Task → Set the pictures aside and transcribe exactly the lines from the one containing "This screenshot has width=927, height=507." through the final line of the records.

(Beginning of Records for this exercise)

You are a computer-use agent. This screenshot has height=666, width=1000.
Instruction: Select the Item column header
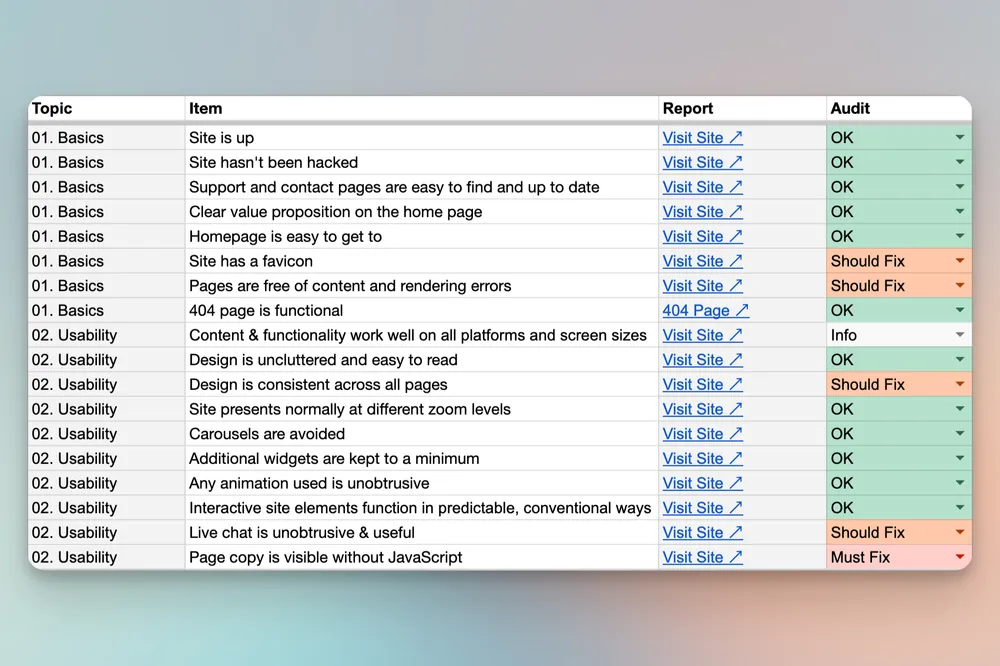click(x=205, y=108)
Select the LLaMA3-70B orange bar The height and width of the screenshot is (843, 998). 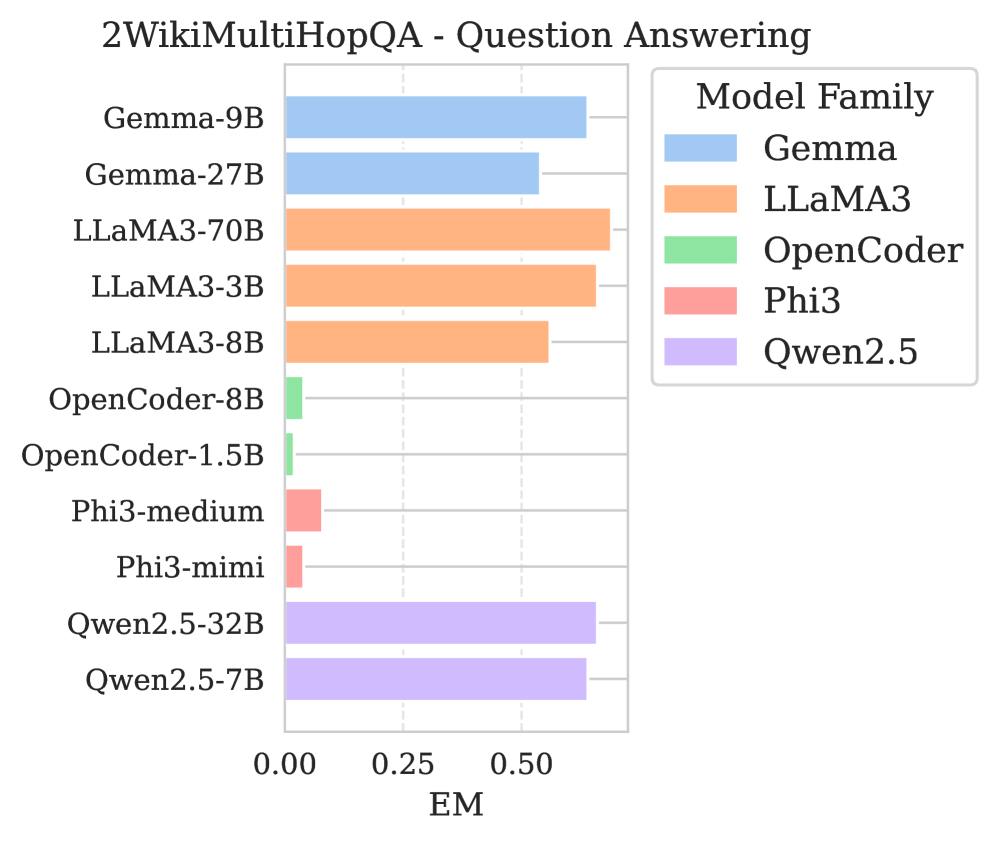coord(447,230)
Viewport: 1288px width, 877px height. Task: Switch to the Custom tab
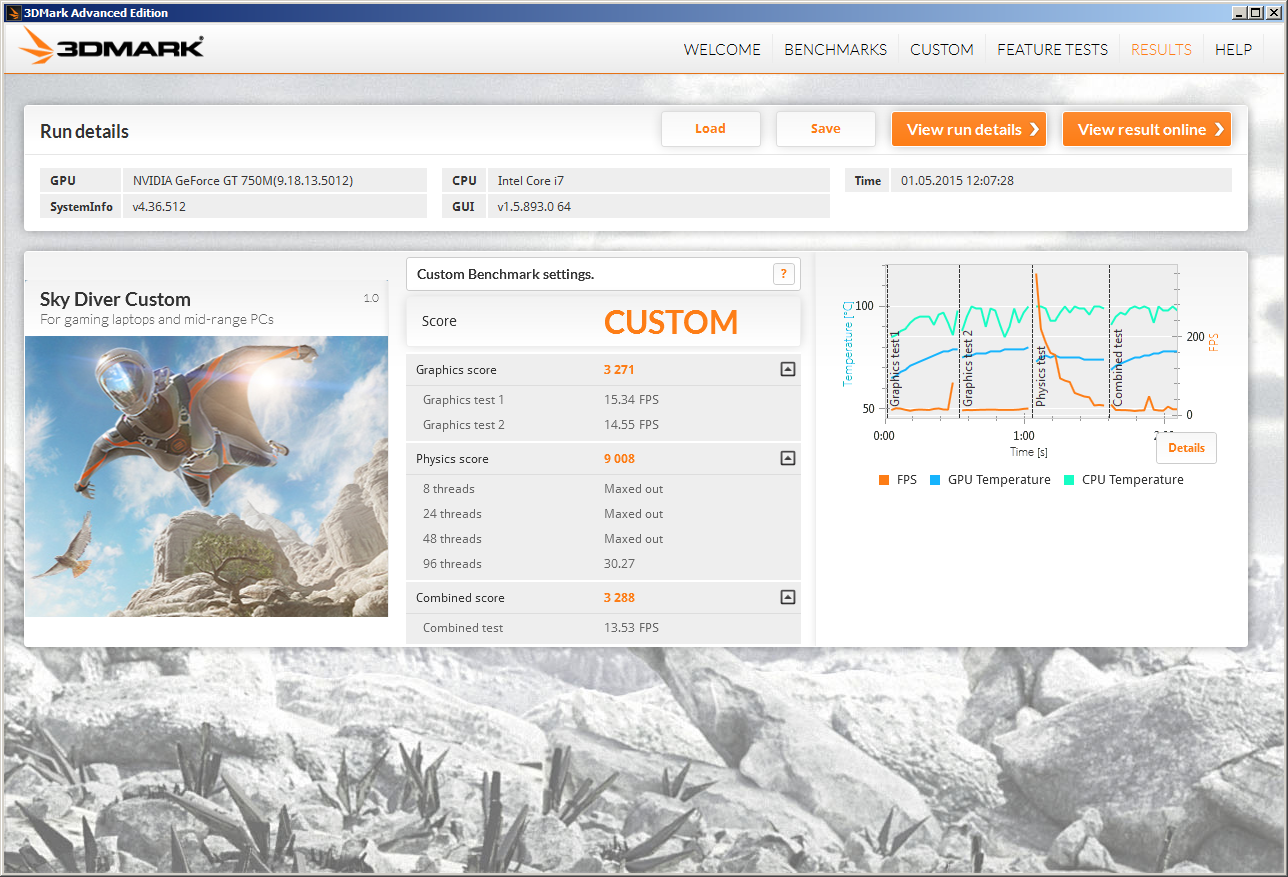941,49
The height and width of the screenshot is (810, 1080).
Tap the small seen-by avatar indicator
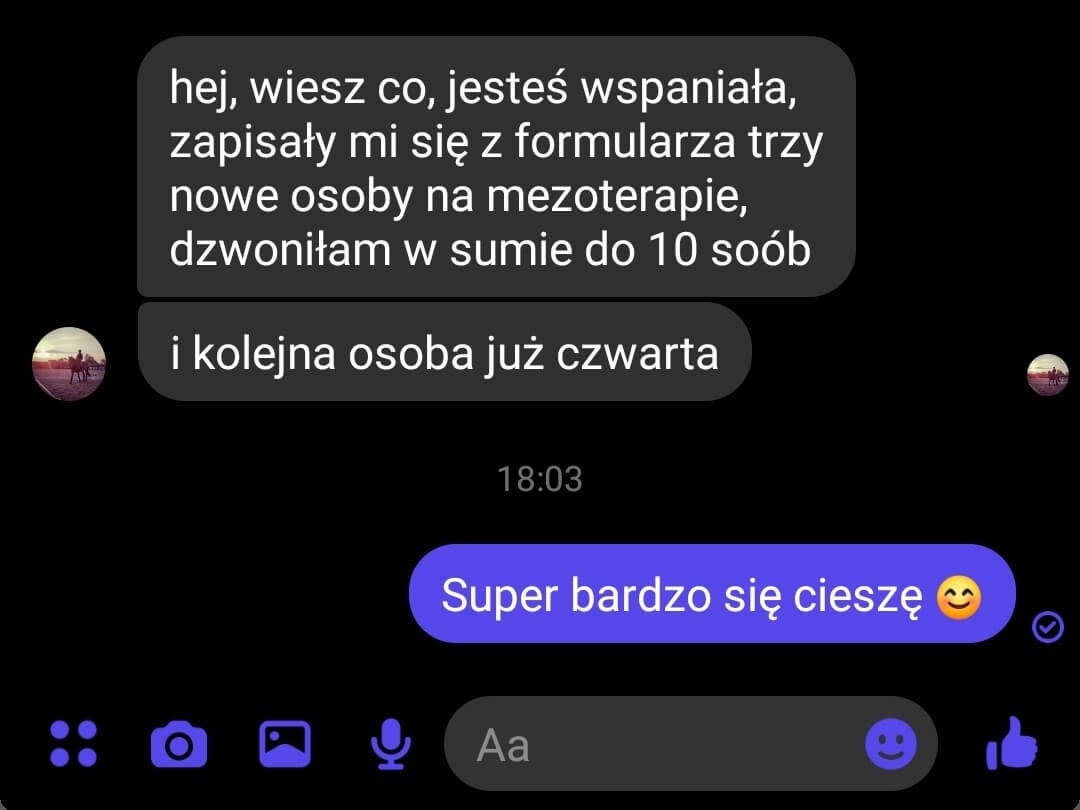coord(1048,375)
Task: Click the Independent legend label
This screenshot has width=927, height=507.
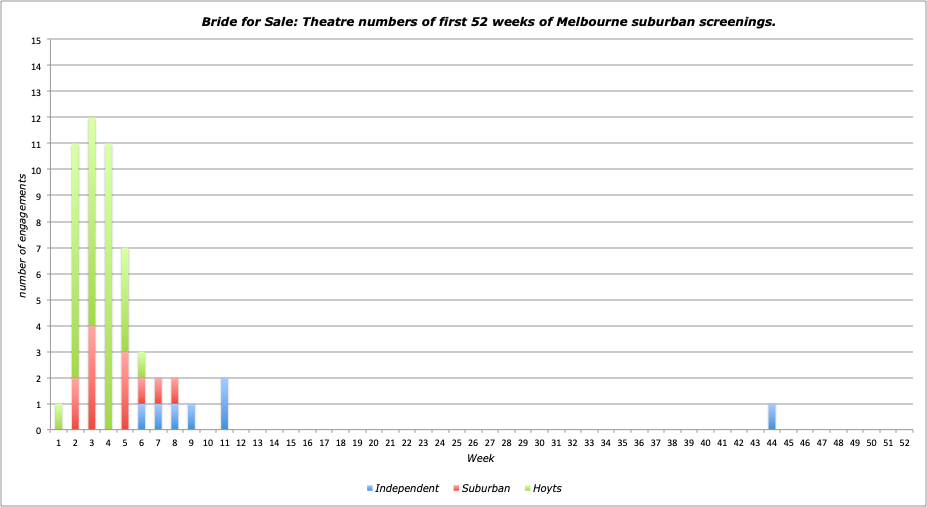Action: click(407, 488)
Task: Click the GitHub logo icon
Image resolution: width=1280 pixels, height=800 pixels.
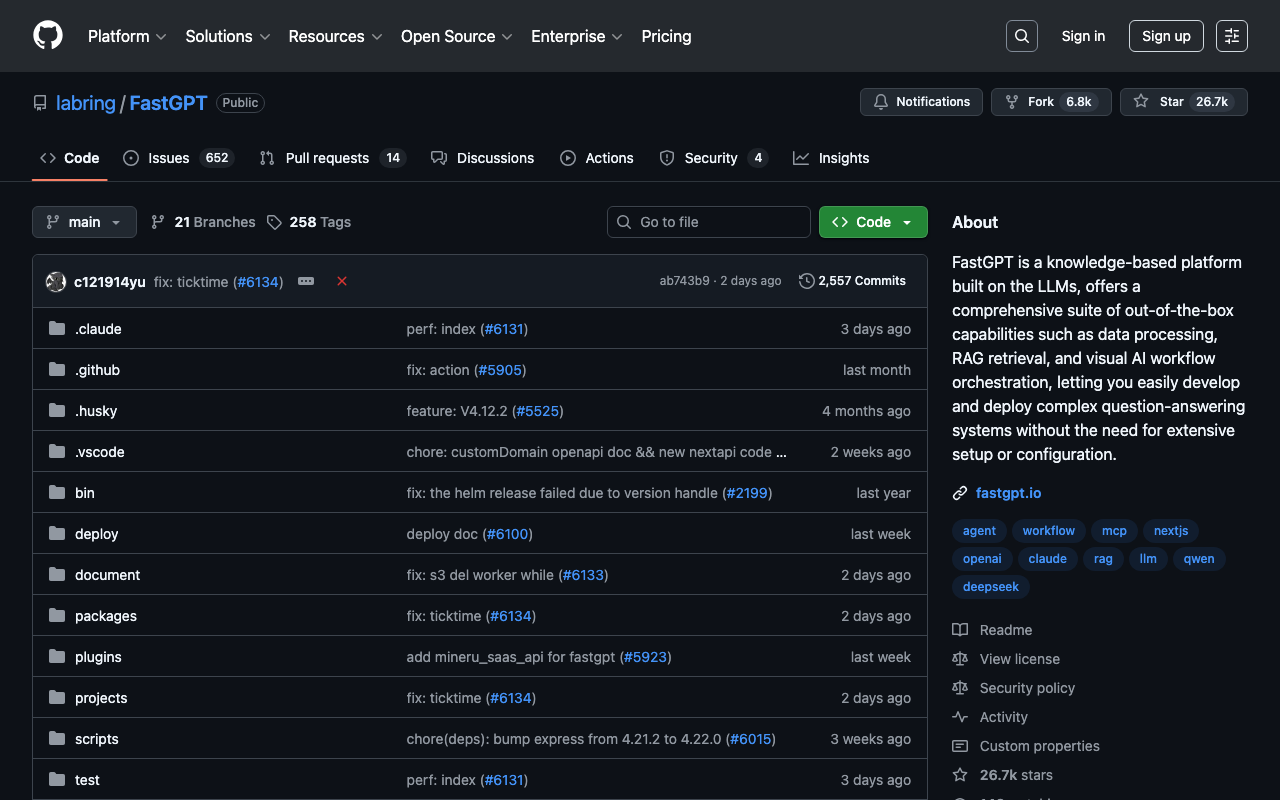Action: pos(48,36)
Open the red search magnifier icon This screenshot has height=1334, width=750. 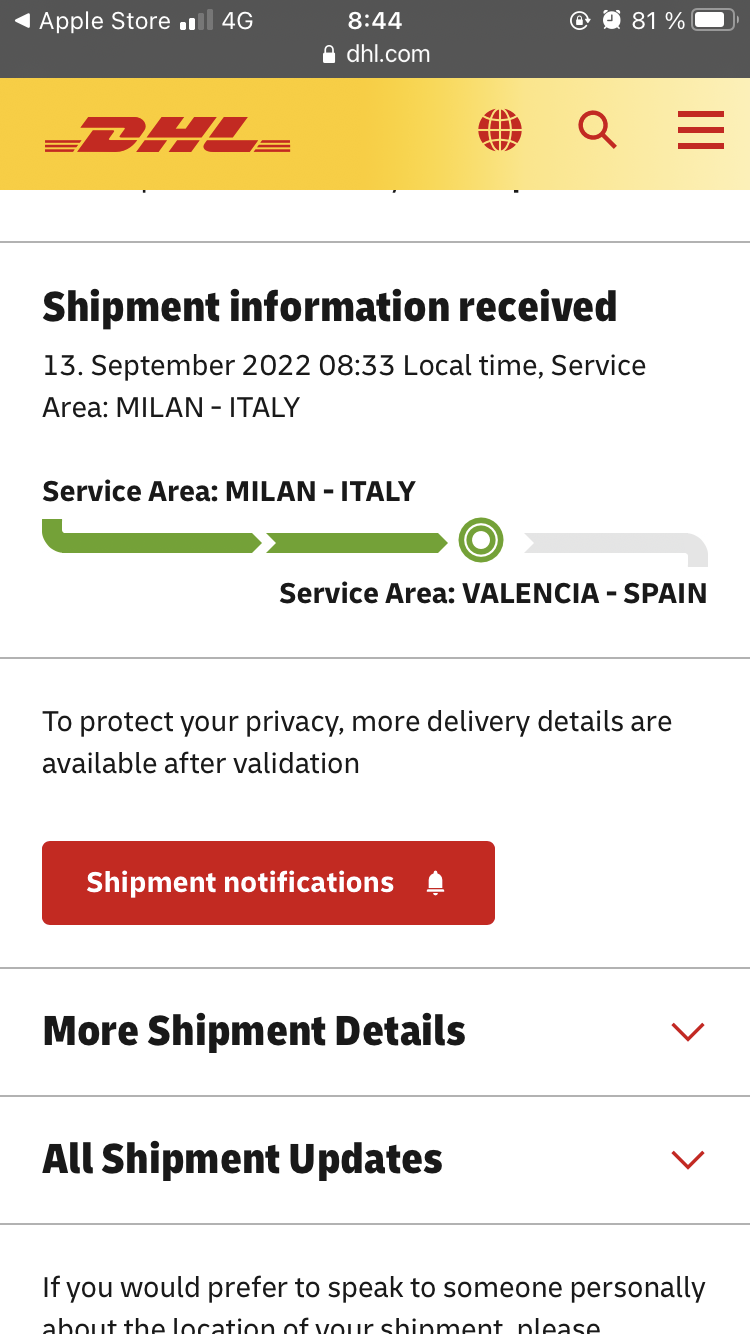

(End of Records for this exercise)

Solution to this exercise →
This screenshot has width=927, height=507.
Action: click(407, 488)
Task: Click the GitHub logo icon
Image resolution: width=1280 pixels, height=800 pixels.
Action: pos(48,36)
Open the red search magnifier icon This screenshot has height=1334, width=750. 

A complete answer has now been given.